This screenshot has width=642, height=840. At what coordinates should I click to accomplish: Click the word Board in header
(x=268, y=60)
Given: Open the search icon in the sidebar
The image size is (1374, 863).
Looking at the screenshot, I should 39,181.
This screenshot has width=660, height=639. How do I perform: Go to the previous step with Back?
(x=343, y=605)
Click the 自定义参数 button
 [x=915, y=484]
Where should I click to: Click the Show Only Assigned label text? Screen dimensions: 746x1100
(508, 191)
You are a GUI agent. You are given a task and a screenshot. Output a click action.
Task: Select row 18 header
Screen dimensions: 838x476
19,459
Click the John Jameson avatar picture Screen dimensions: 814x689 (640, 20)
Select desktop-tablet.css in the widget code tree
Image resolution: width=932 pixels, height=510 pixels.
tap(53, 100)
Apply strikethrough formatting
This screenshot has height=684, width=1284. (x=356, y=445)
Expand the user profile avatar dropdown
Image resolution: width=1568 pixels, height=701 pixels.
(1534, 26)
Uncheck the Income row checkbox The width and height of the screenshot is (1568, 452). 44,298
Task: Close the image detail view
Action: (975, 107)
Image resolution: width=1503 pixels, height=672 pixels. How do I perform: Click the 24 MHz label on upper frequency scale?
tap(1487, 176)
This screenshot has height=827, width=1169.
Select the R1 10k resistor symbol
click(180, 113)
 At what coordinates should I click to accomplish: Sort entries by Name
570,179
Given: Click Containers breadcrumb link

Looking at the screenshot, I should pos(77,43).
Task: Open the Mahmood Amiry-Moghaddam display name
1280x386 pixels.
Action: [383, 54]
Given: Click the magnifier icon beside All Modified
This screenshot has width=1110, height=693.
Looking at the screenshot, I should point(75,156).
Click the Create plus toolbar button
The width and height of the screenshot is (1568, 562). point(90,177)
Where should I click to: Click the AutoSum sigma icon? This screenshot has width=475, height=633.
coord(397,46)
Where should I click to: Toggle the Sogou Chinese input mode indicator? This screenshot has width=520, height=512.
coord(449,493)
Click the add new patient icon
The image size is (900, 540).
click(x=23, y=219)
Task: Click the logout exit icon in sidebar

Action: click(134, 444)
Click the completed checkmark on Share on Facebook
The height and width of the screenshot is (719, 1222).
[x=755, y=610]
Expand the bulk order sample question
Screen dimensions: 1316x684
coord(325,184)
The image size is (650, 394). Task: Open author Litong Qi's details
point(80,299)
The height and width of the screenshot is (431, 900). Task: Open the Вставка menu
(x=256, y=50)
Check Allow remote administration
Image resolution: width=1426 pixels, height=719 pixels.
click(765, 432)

Task goal » Using the entries above, give back exactly the line containing "Select the R1 10k resistor symbol", the line containing "Task: Open the Mahmood", and every line between them, and nothing else.

Result of the exercise »
Select the R1 10k resistor symbol
click(180, 113)
 At what coordinates should I click to accomplish: Sort entries by Name
570,179
Given: Click Containers breadcrumb link

Looking at the screenshot, I should pos(77,43).
Task: Open the Mahmood Amiry-Moghaddam display name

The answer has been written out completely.